Navigate to News section

Dream Team To Produce Pilot of Michael Sokolove’s ‘Drama High’

Two Jewish producers—Jeffrey Seller of ‘Hamilton’ and Jason Katims of NBC’s ‘Friday Night Lights’—will help create a pilot for Sokolove’s critically-acclaimed book about high school theater in Levittown, PA

by
Zoë Miller
February 02, 2017
Rob Kim/Getty Images
Producer Jeffrey Seller attends The Public Theaters's 'Hamilton' cast and creative team announcement and photo call at The Public Theater in New York City, February 24, 2015. Rob Kim/Getty Images
Rob Kim/Getty Images
Producer Jeffrey Seller attends The Public Theaters's 'Hamilton' cast and creative team announcement and photo call at The Public Theater in New York City, February 24, 2015. Rob Kim/Getty Images

Given the theater world’s historically Jewish track record, it’s not surprising that the recently announced production team of Drama High—a new NBC pilot based on Michael Sokolove’s 2013 nonfiction book about a working-class high school’s theater department in Levittown, Pennsylvania—is mainly composed of members of the tribe. (Lest we forget, that song from Spamalot that comically immortalizes the influence of Jews on the Great White Way.) And, of Drama High’s three executive producers―Broadway’s Jeffrey Seller (HamiltonRent), former NBC executive Flody Suarez, and Jason Katims, who created NBC’s Parenthood and wrote for and produced Friday Night Lights for the network―Seller and Katims are Jewish, as is Sokolove himself.

More pertinent than their shared religion, however, is the fact that Seller, like Sokolove, grew up in a town that has a working-class ethos.
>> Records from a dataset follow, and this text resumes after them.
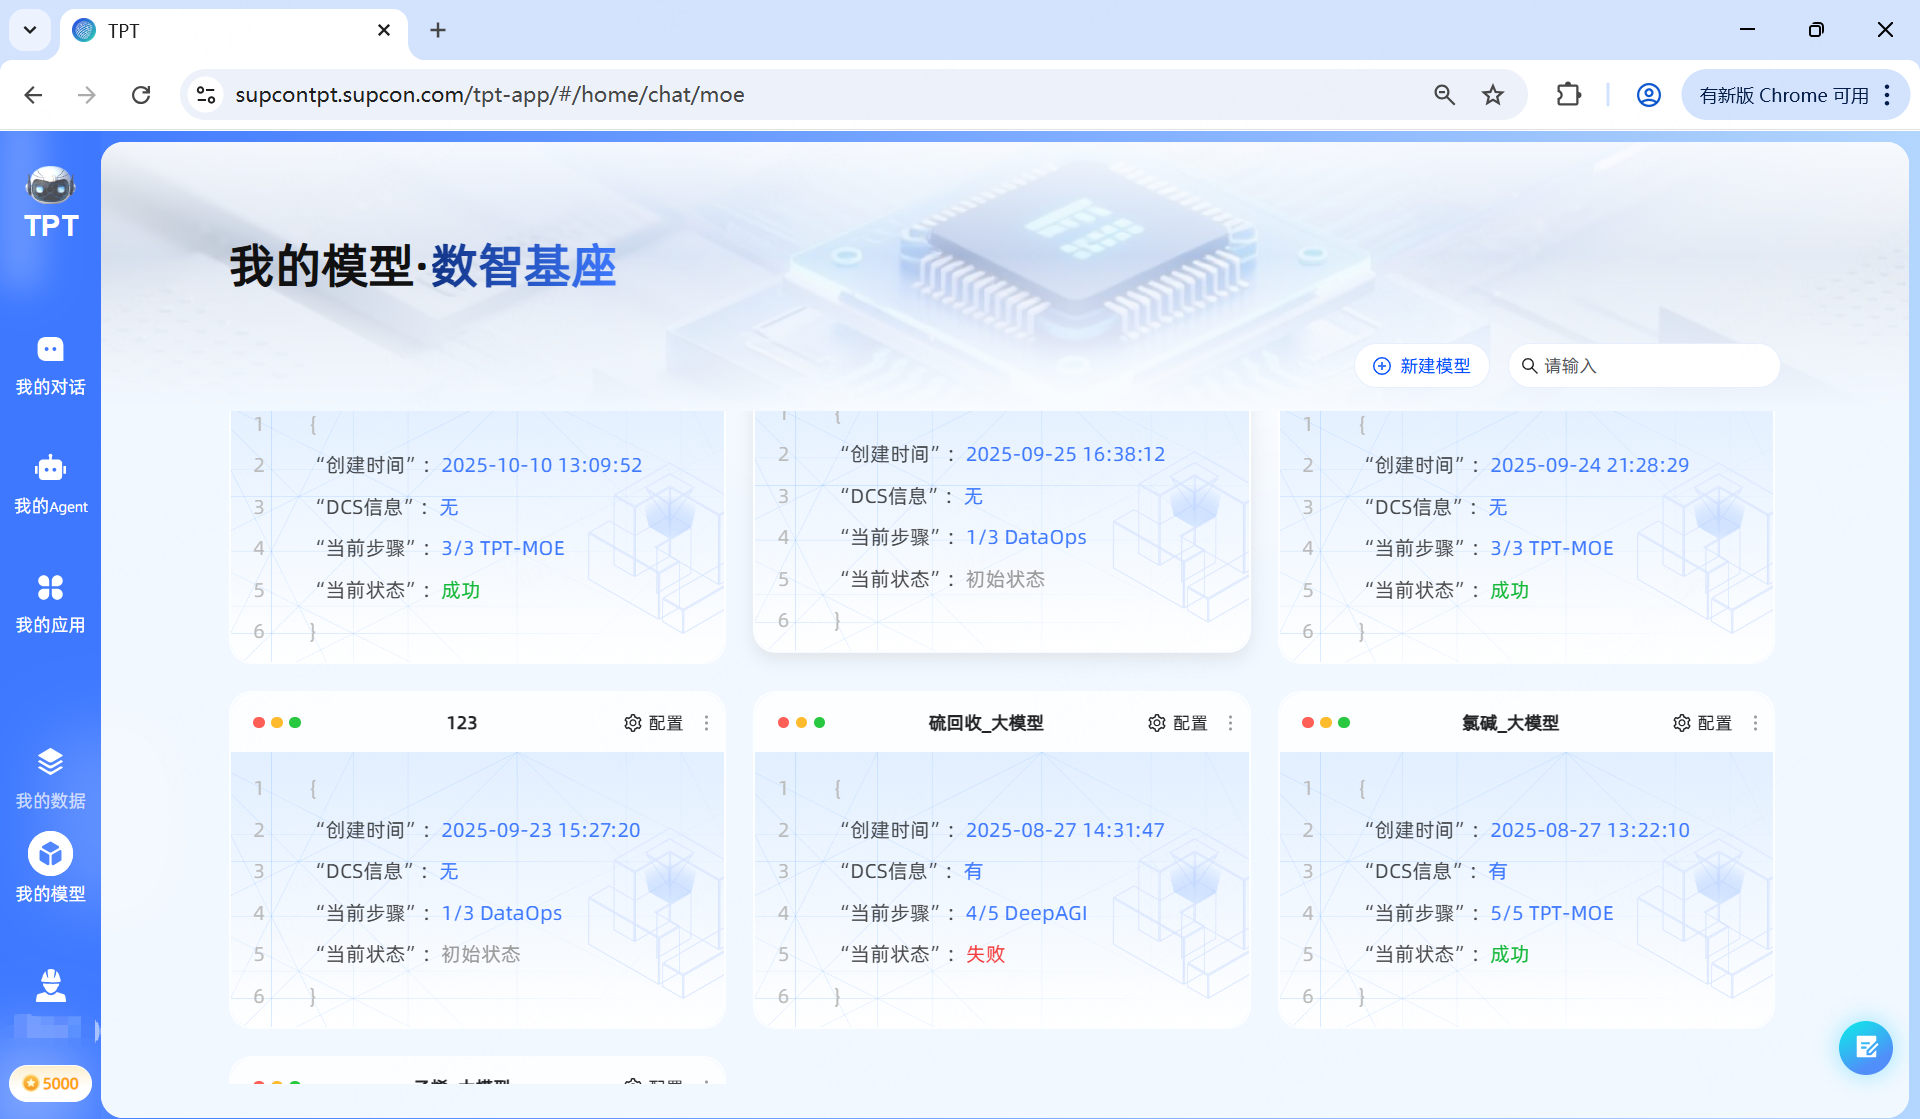The height and width of the screenshot is (1119, 1920).
Task: Go to 我的数据 panel
Action: click(50, 777)
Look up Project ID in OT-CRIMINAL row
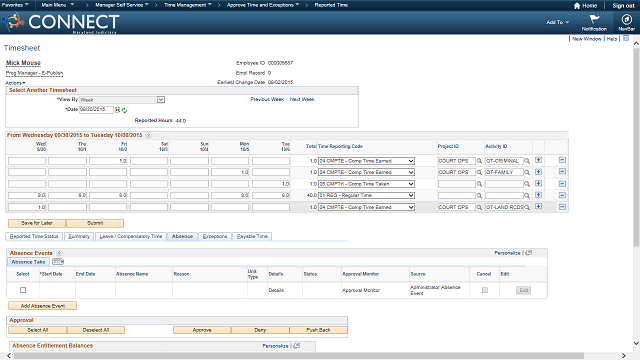 coord(479,161)
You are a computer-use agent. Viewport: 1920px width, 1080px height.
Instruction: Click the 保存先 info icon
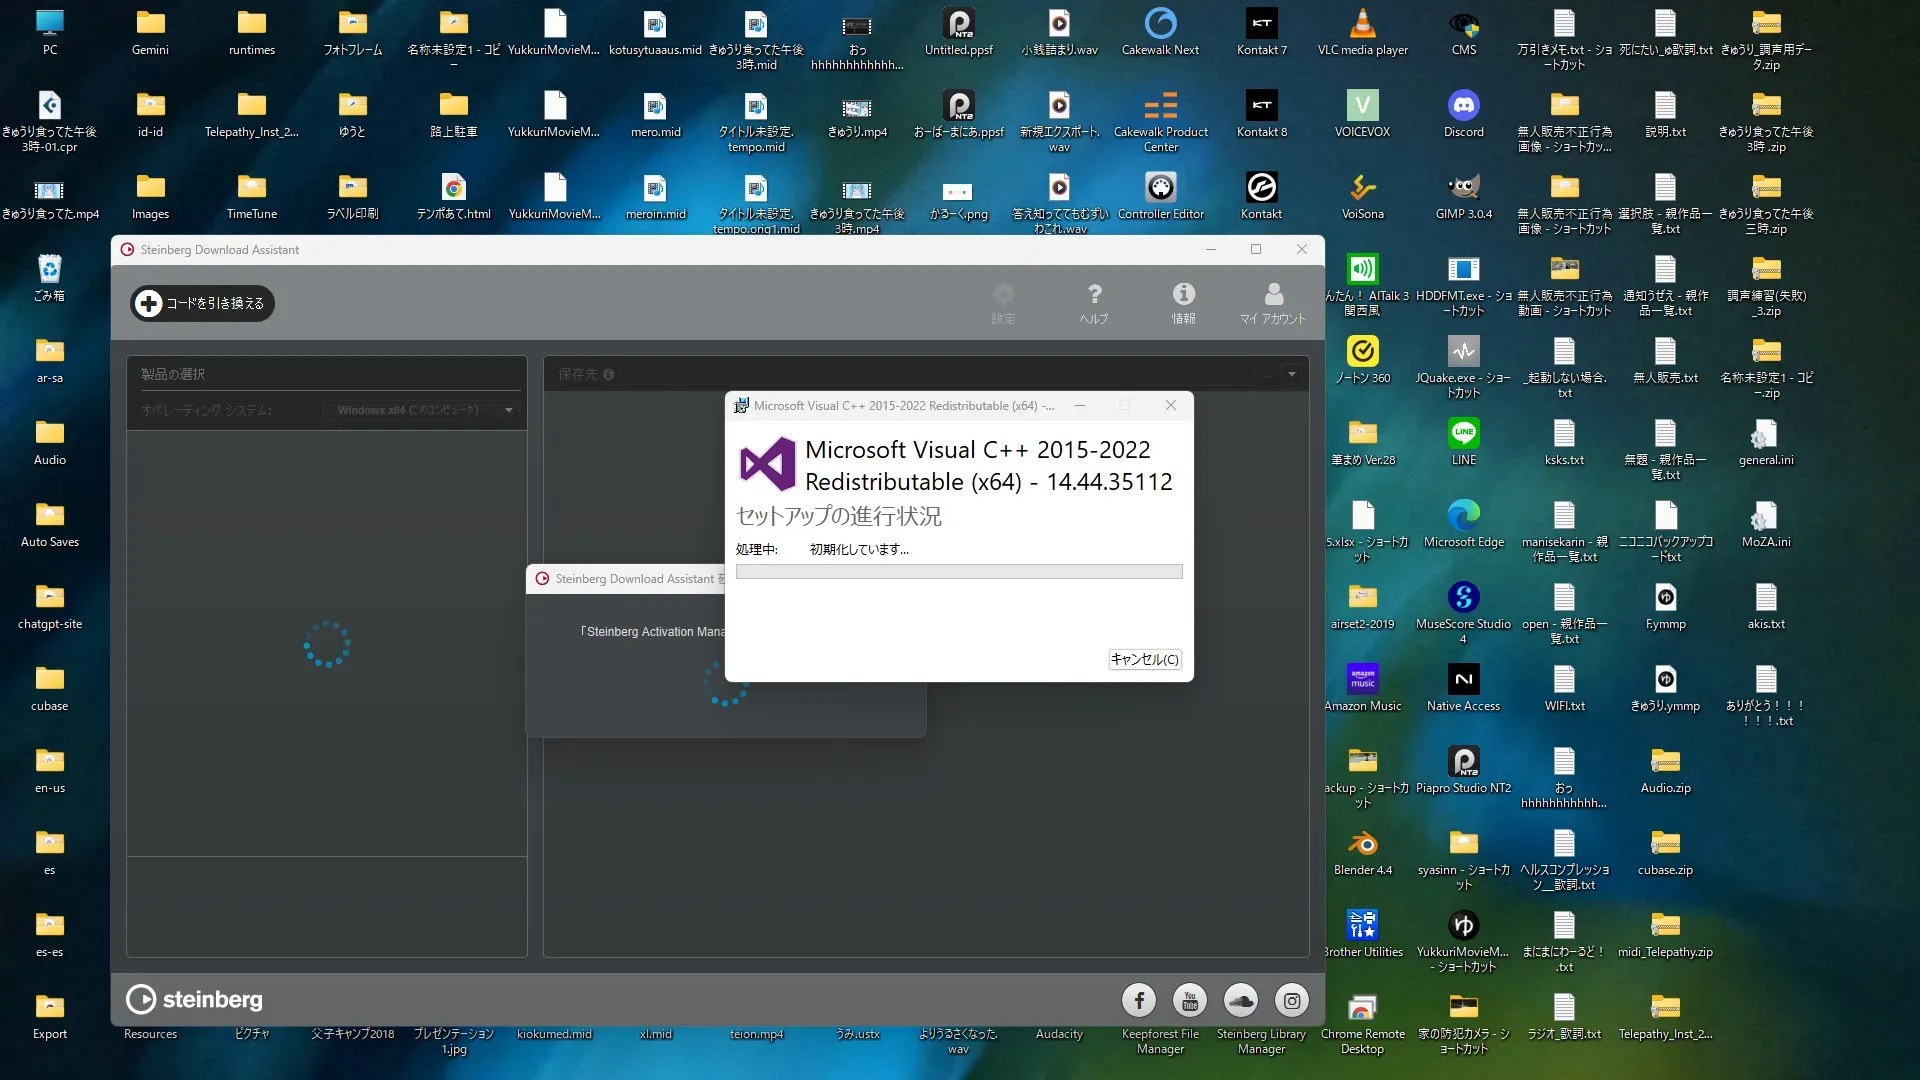pos(609,374)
Sokolove hails from a section of Levittown―an archetypal post-WWII planned community outside Philadelphia where a now-defunct steel mill attracted blue-collar residents, and where Jews were in the minority and where his “father was the rare college-educated person.” In the ’70s, he attended the same institution (Harry S. Truman High School) that he writes about in Drama High. Meanwhile, Seller, who was raised by adoptive parents in suburban Detroit, “had the strange experience of being a Jewish kid in which my family kept dropping in socioeconomic status and not rising,” he summarized in a New York Times Magazine profile that Sokolove penned about his producing career.

As a theater geek, I had high expectations for Drama High when the book was released a few years ago. Reading it reminded me to be thankful for my own high school theater program, which, while strictly a hobby, was nonetheless an enriching experience. In addition to having ensemble roles in musicals, I also acted in and designed costumes for one-act plays, most memorably a spoof of Star Wars and Star Trek. Beyond the nostalgia for my own theater days, I also reflected on how, at my school, in a relatively affluent New Jersey suburb, we produced work that was tamer (The Wizard of Oz, Hairspray) than the material that Lou Volpe, Truman’s daring director, selected. While family-oriented fare is often more lucrative, edgier content can be more relevant to teenage thespians. I wonder if, had my high school’s program been able to produce a show like Spring Awakening―a sexually charged rock musical―more students would have auditioned.

Even without prior knowledge (and a personal connection) to theater, I would have still become immersed in the milieu that Sokolove captures: the genesis of theater lovers and performers who learn to see beyond the scope of their suburban lives under Volpe’s mentorship. Thanks to Volpe, who retired four years ago and was Sokolove’s favorite teacher, Truman’s acclaimed theater program was the first in the country to produce school editions of Rent and Les Misérables. At a time when arts funding is increasingly jeopardized, a show like Drama High could be an effective, wide-reaching platform for illuminating the vitality and necessity of arts programs in schools and on a national scale. Given its working-class angle―which I have faith that Seller and Co. will portray with integrity―Drama High could be even more accessible than Glee, to which the underdog story of Truman’s theater department has garnered obvious comparisons.